Your objective: Without any pictures, reproduce exactly the lines running from the line containing "Task: Click the microphone audio icon" through the end of the entries.

= Beginning of Section =

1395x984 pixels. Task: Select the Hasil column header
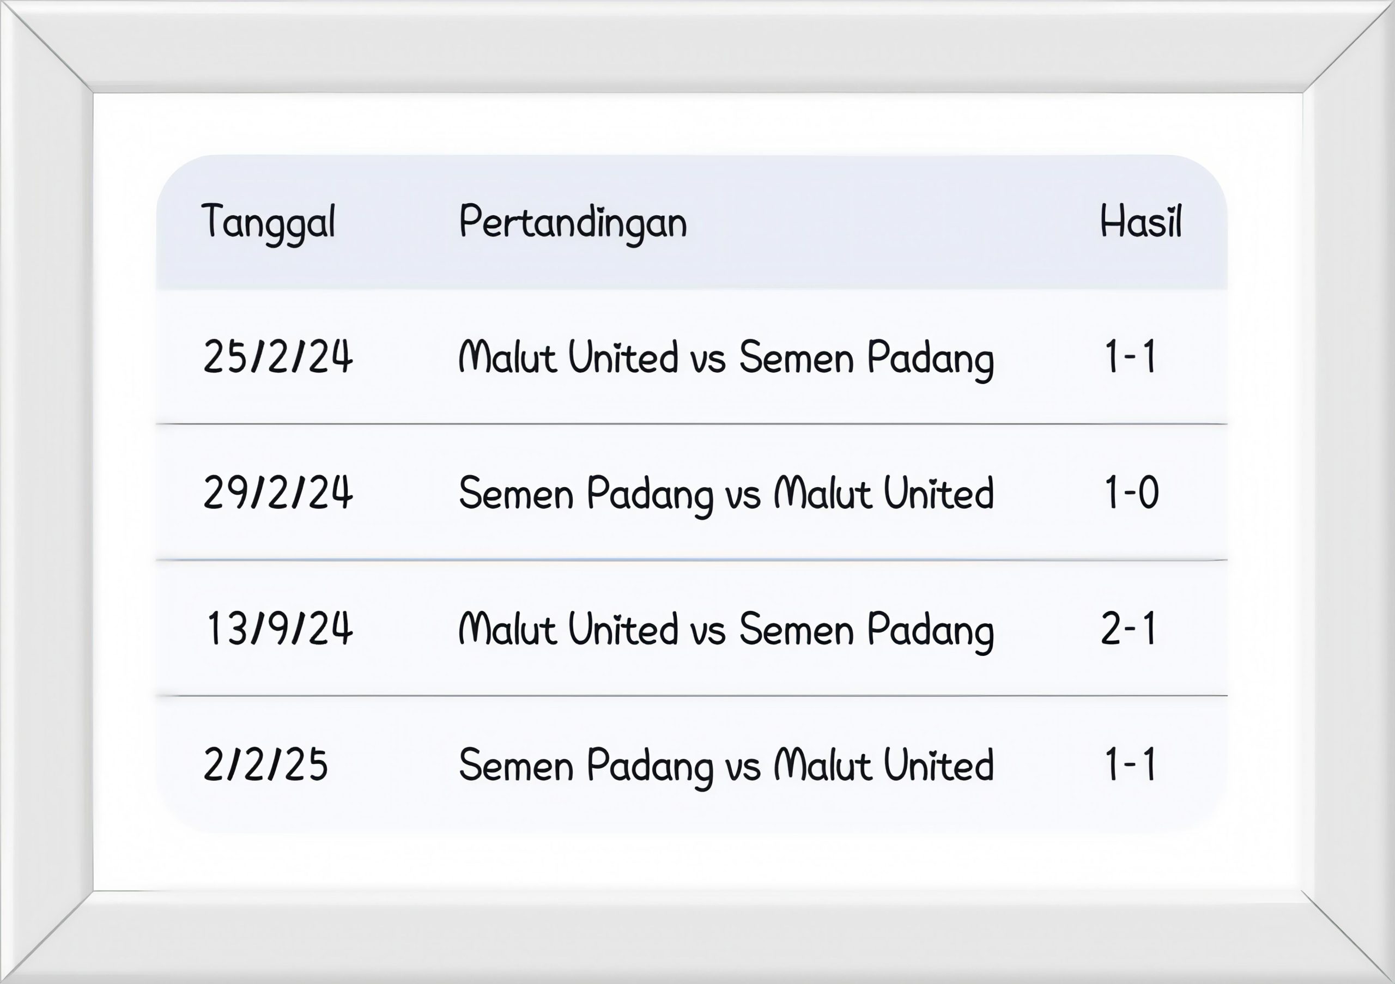coord(1140,222)
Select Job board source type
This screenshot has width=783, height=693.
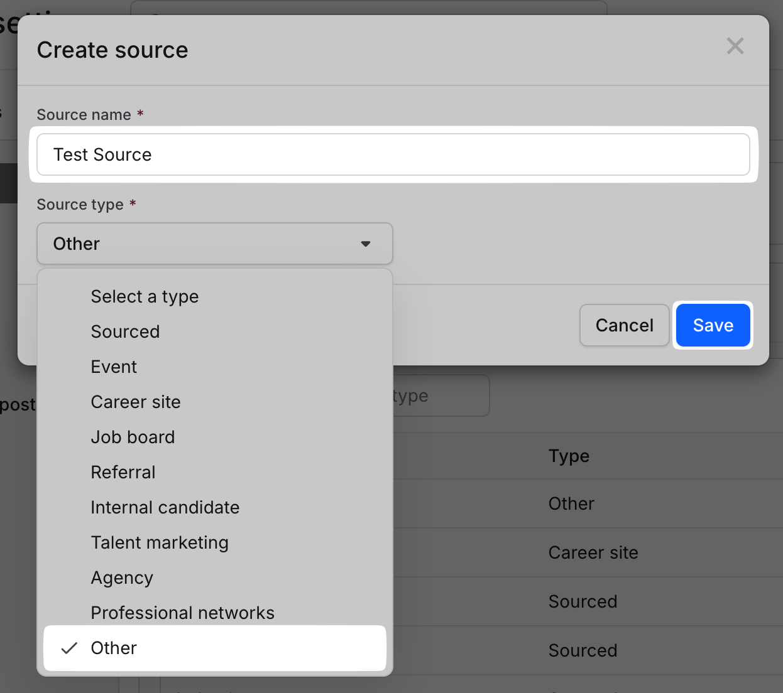click(x=133, y=437)
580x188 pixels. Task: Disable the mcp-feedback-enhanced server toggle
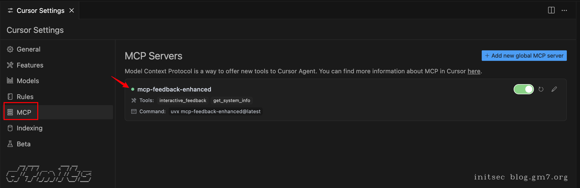point(524,89)
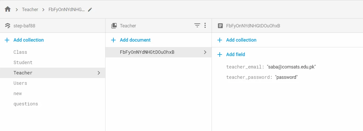Click the teacher_email field value
This screenshot has height=131, width=363.
pyautogui.click(x=291, y=67)
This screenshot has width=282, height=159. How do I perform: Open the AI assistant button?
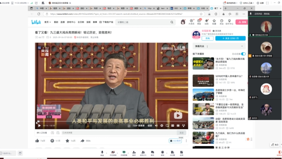click(175, 141)
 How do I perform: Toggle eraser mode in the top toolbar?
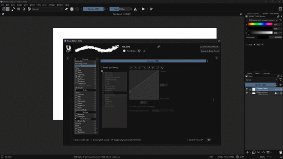pyautogui.click(x=66, y=9)
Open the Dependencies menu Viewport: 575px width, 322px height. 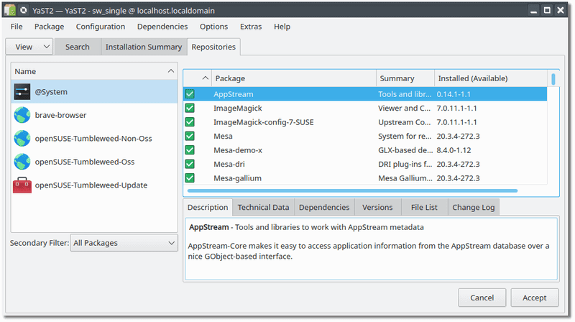pos(162,27)
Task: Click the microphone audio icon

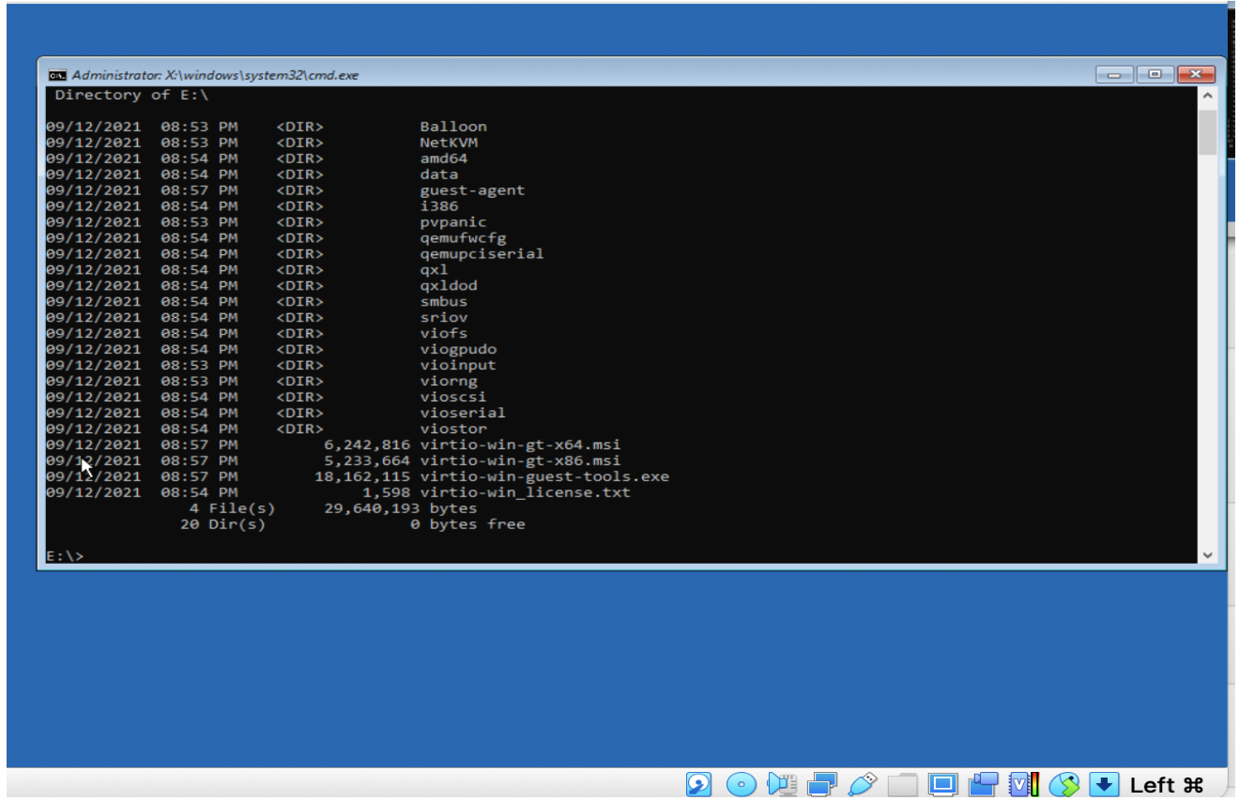Action: 780,784
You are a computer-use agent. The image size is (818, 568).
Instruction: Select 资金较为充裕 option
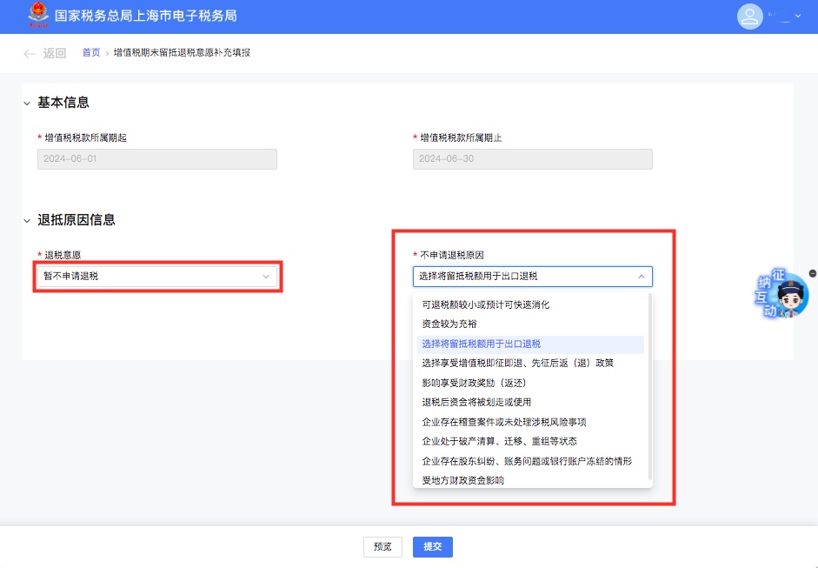(x=449, y=324)
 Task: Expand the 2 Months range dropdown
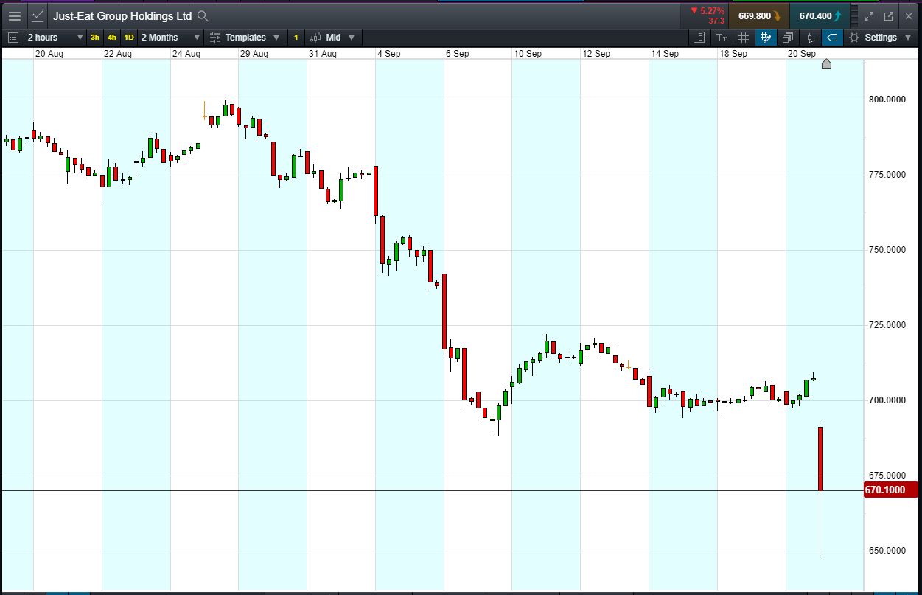click(x=170, y=38)
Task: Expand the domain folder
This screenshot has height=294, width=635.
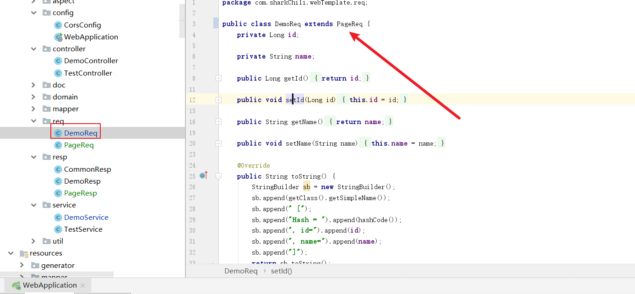Action: (33, 97)
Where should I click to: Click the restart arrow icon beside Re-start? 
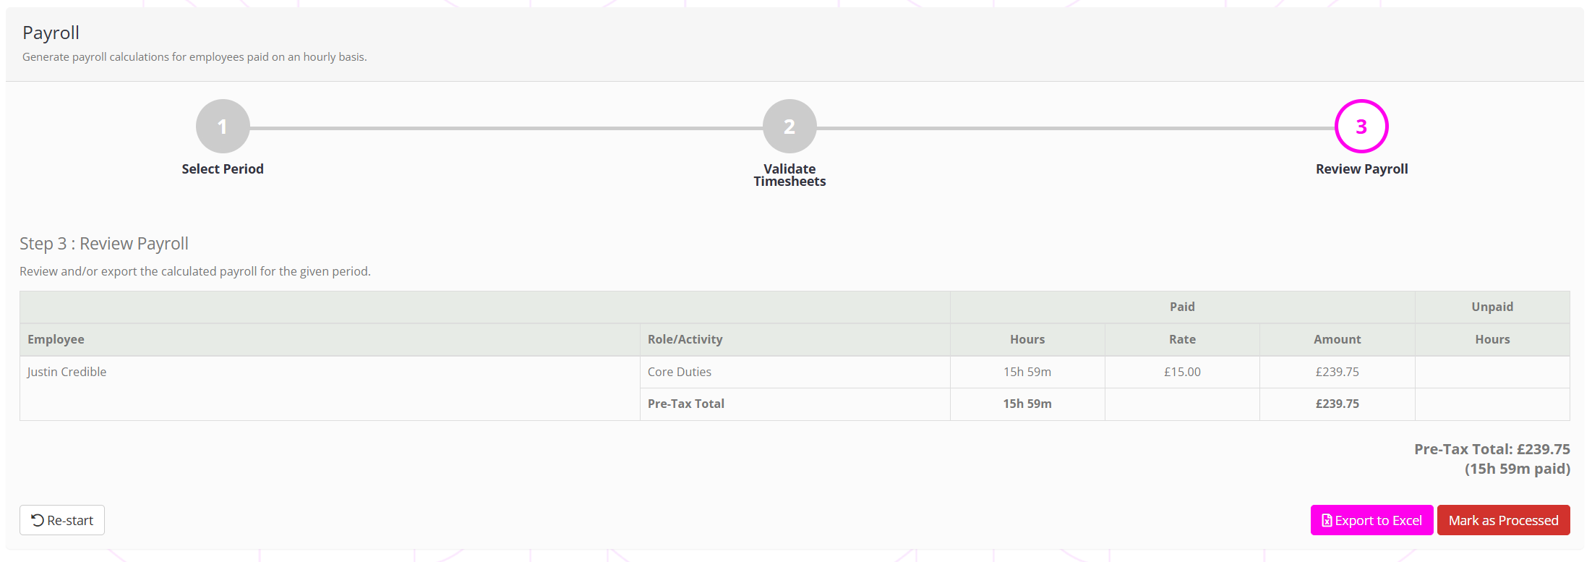coord(38,520)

= End of Section =

Solution below:
Task: Click the microphone audio icon

Action: 780,784
You are a computer-use agent. The image size is (818, 568).
Instruction: Select 资金较为充裕 option
(x=449, y=324)
 Task: Expand the 2 Months range dropdown
click(x=170, y=38)
Task: Expand the domain folder
This screenshot has height=294, width=635.
Action: (33, 97)
Where should I click to: Click the restart arrow icon beside Re-start? 
coord(38,520)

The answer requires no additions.